EP2443625B1 - Method for producing a metal sound musical instrument - Google Patents

Description

The invention relates to a method for producing a metal sound musical instrument, in particular a so-called Hang®. The term Hang® is protected as a registered trademark in several countries.

The Hang® is a lenticular musical instrument that belongs to the idiophons. It consists of two connected shells made of treated sheet steel. Both halves are tuned into a harmonious whole by hammering similar to the Steelpan Trinidads. On the upper half shell are clay fields, which are incorporated with hammers in the sheet metal.

The playing possibilities of the Hang® are very versatile. The builders have tuned it so that it can develop its fullness on the player's lap. It is played with the fingers and hands, which gave the name: Hang is Bern German for hand. The instrument was developed in 2000 by two Swiss instrument makers.

The body of the Hang® has in particular a diameter of about 53 cm and a height of about 24 cm. On the one upper side, seven sound fields are arranged in a circle around a sound field lying in the middle, the thing. Opposite, in the middle of the lower half-shell, is the Gu, a hand-sized, round resonance opening with an inwardly drawn neck. But other dimensions and training are possible.

The upper half shell of the Hang® is also referred to as the Ding side, the lower half as the Gu side.

Until 2007, the Hang® was offered in a variety of sound models. They differ in the pitch of the thing (between D3 and B3), the number of tone fields in the tone circle (seven or eight) and the tuned tone scale (between Ges3 and F5). Since 2008, only one model, the integral Hang®, has been built.
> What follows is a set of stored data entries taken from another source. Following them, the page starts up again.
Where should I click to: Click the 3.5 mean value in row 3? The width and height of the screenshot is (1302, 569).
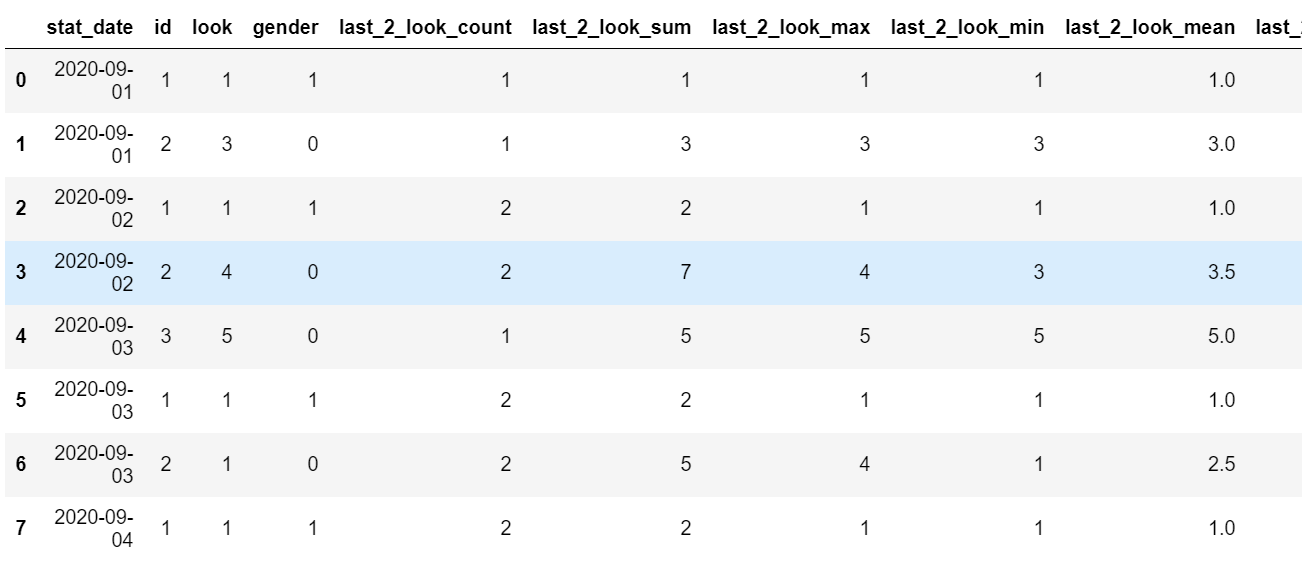1222,272
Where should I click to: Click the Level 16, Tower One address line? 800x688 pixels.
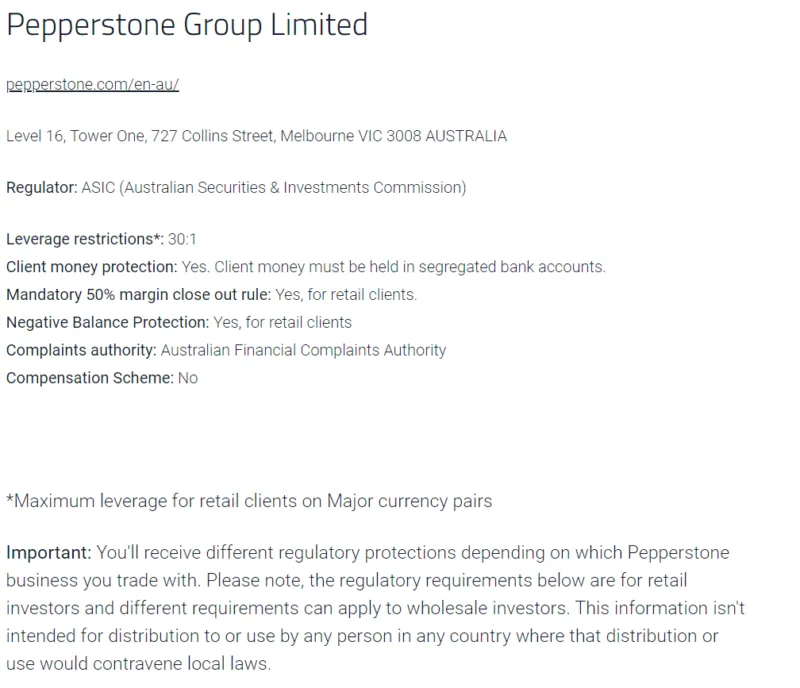coord(256,136)
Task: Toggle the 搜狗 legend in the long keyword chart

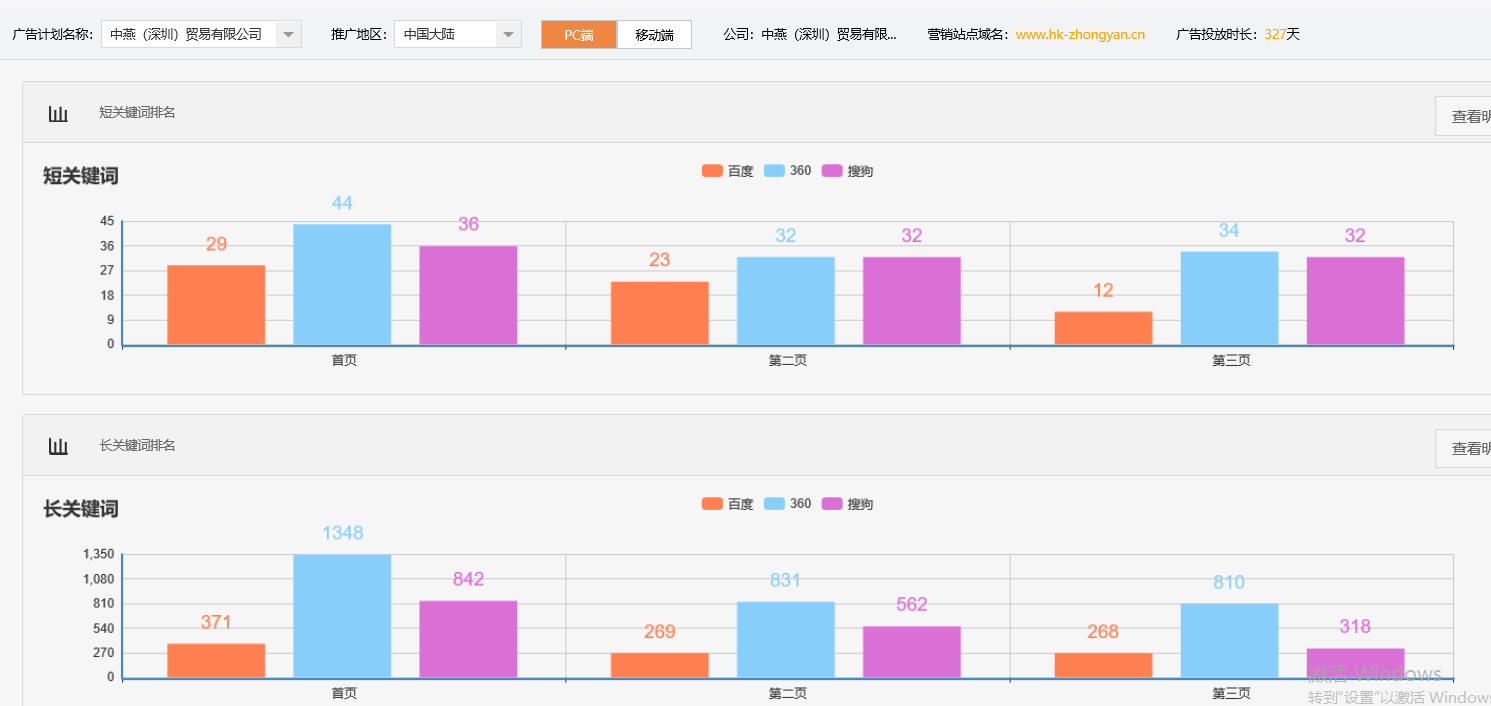Action: click(x=848, y=503)
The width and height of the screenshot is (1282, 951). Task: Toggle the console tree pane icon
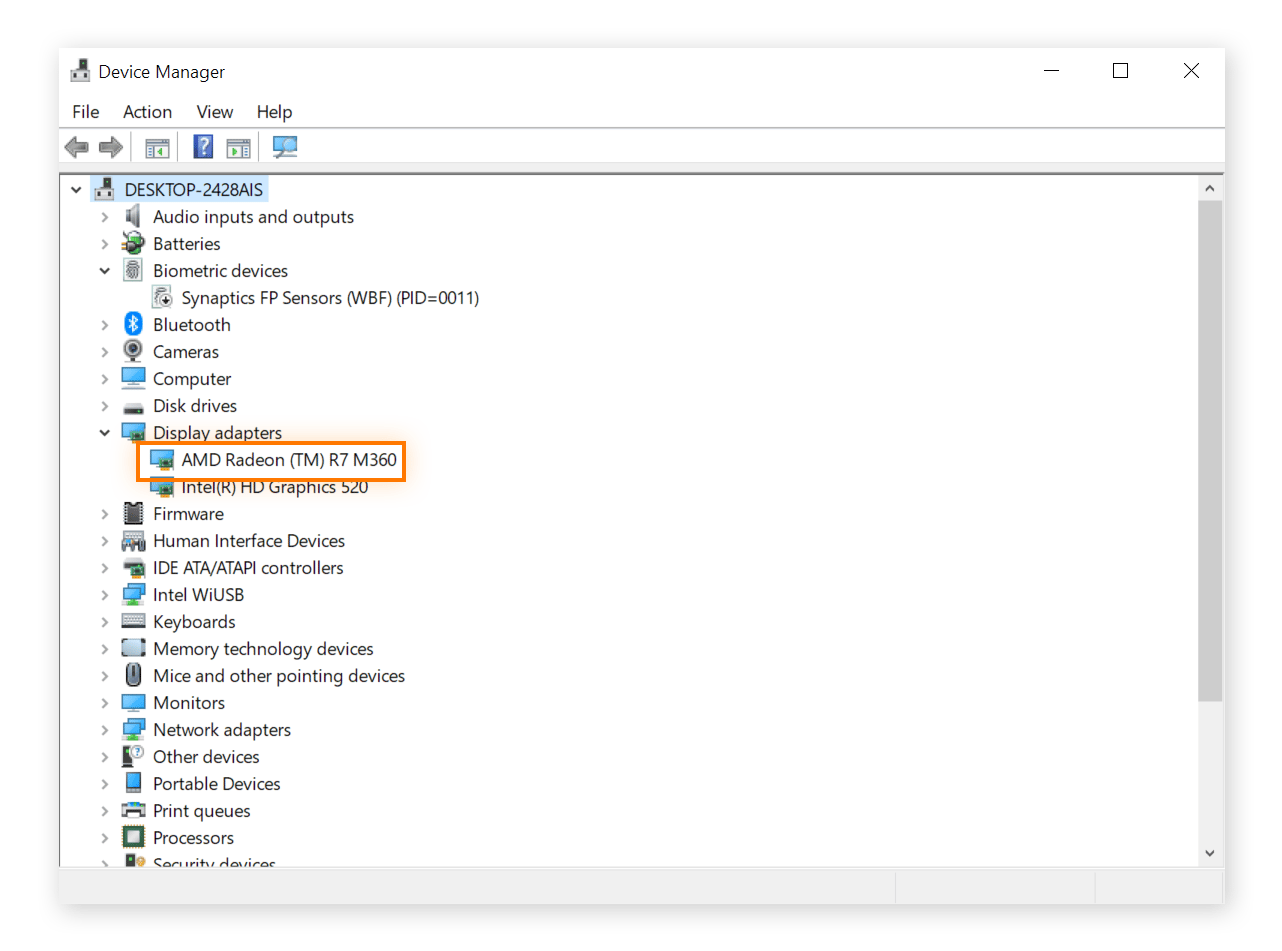(157, 147)

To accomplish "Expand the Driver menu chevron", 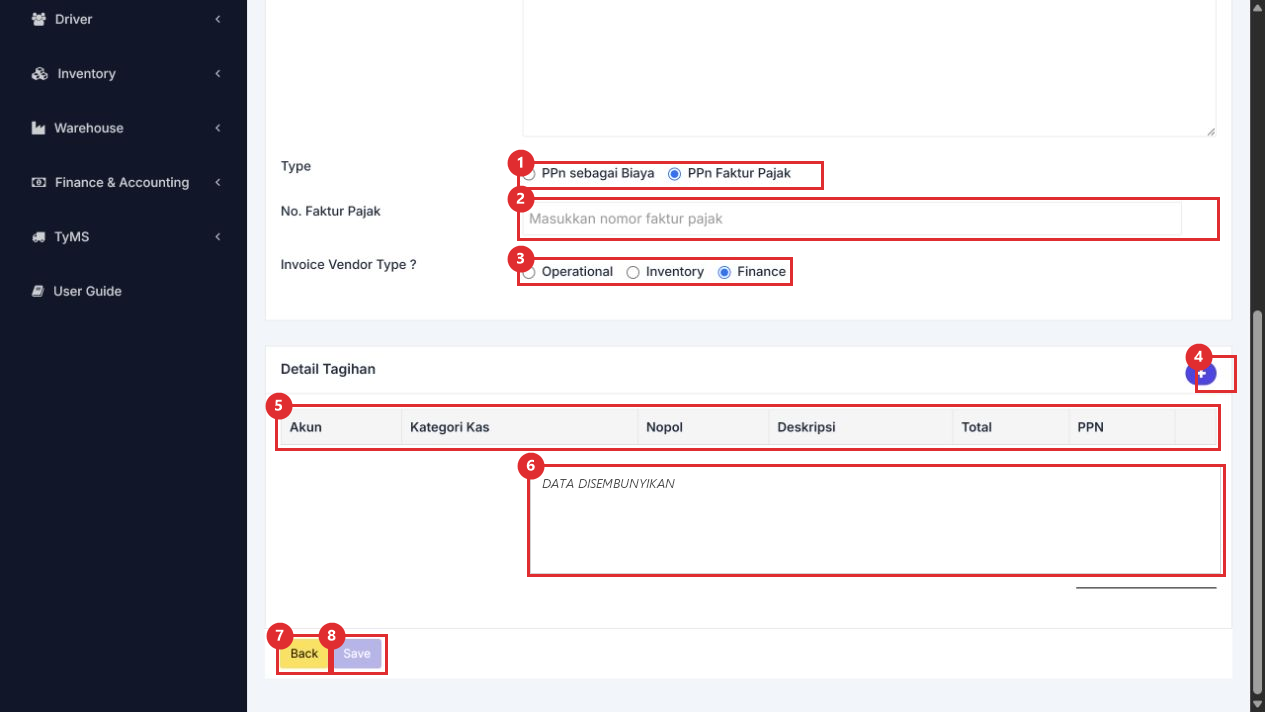I will 217,19.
More information about the Hang® can be found in the Internet Dictionary Wikipedia, from which most of the above information comes from.

When playing the Hang®, surprisingly well-sounding, gong-like sounds with high dynamics are generated. However, it is desirable to achieve a more balanced sound and to refine the multi-dimensionality of the sound. It was found that the sound quality of the Hang® is closely related to the internal structure of the material used and its strength, which in principle is already familiar to players of brass instruments. The object of the invention is therefore to expand the sonority of the instrument.

From the Swiss patent no. 693319 (Panart Steelpan-Manufaktur AG), as well as from the document " History, Development and Tuning of the Hang ", ISMA 2007, pages 1-8, by Felix Rohner et al, a method for the production of Blechklang musical instruments is known in which after some mechanical preliminary work, starting from a steel sheet, a hardening of this sheet is made. As the hardening method, the patent mentions gas nitriding, nitrocarburizing in gas at 550 to 650 ° C, nitrocarburizing in the bath at 560 to 620 ° C and plasma nitriding at 400 to 600 ° C.

It is in the o.g. These documents describe that in these nitrations a surface hardening of the deep-drawn sheet metal cutout used as starting material is achieved, and that a soft ferritic inner layer remains between the two hardened surface layers.

Surprisingly, it has now been found that exhaustive nitration, ie nitration also of the inner ferritic layer, gives the desired new sound quality; Furthermore, it is surprising and could not be expected that even the rather soft sound dynamics is not lost when playing the instrument properly, but is even increased.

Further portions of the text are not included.